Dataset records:
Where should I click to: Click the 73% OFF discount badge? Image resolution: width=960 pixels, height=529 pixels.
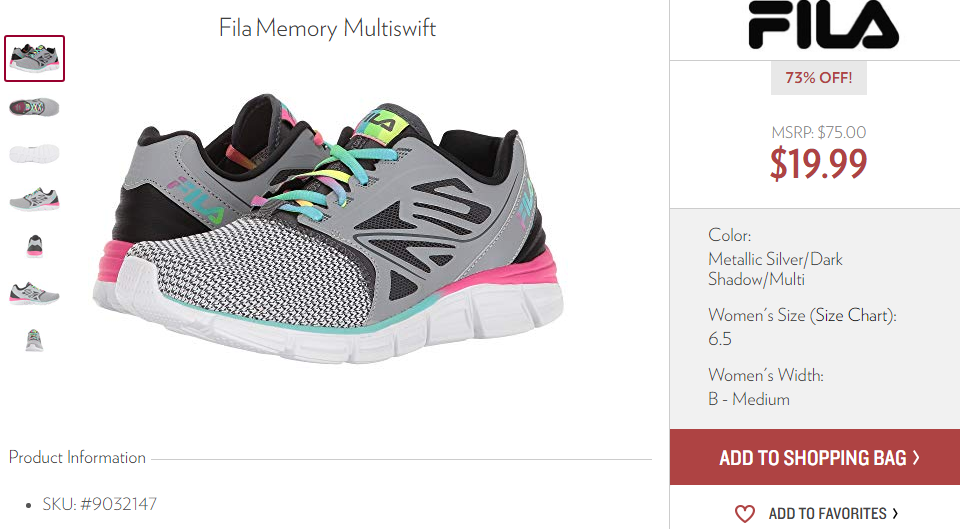click(x=819, y=78)
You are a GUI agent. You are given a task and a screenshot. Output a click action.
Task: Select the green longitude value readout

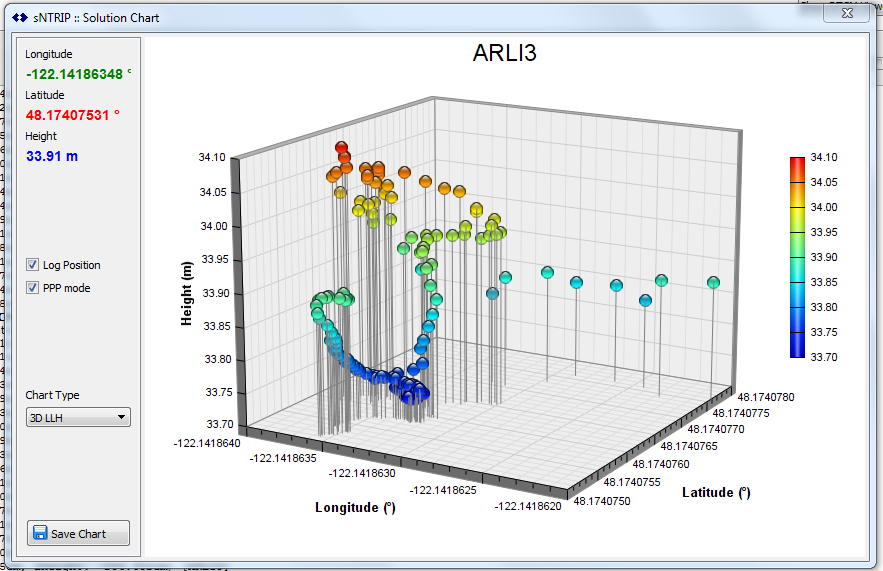78,74
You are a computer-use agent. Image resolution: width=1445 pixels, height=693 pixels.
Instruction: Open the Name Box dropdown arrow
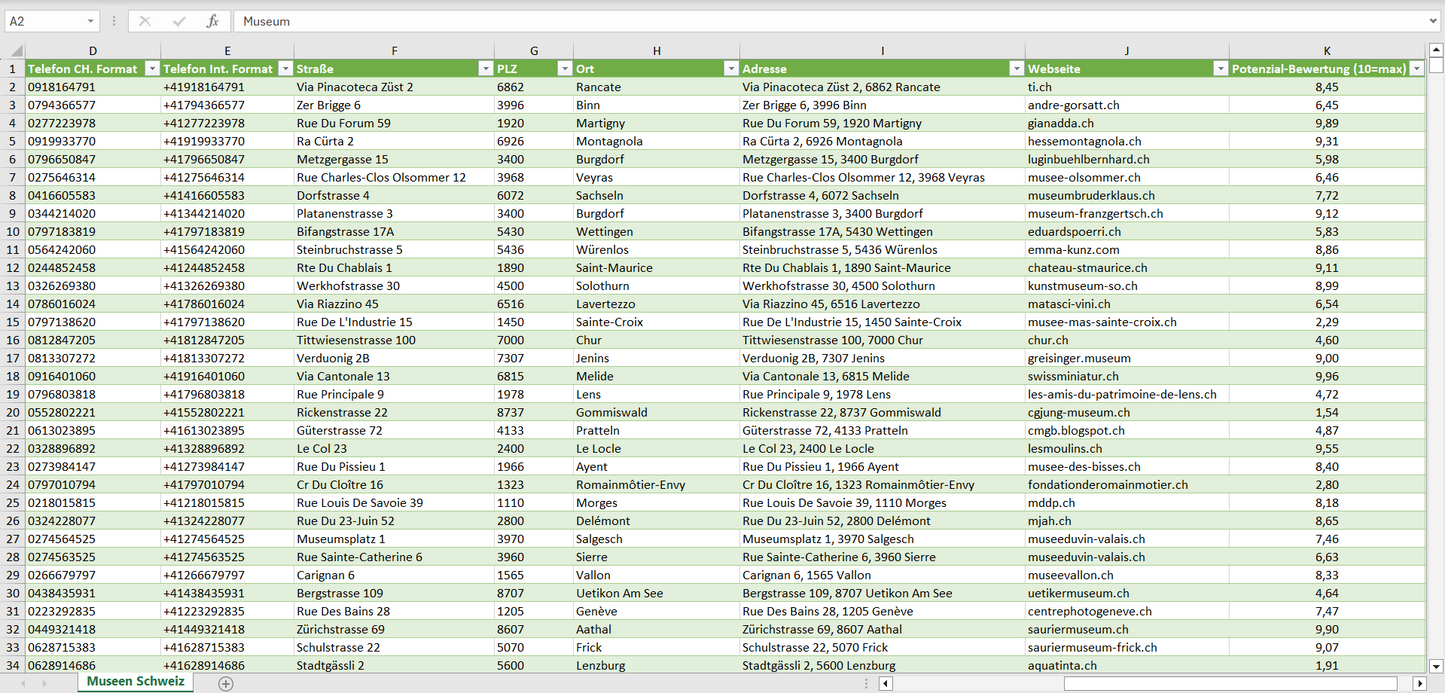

ASSIGNMENT:
Only exact lines belong in the answer: those from the beginning of the entries above through the line holding "You are a GUI", with no pictures.

EXERCISE RESPONSE:
Where should I click to: Click the 73% OFF discount badge? Image resolution: width=960 pixels, height=529 pixels.
click(x=819, y=78)
You are a GUI agent. You are given a task and a screenshot. Output a click action.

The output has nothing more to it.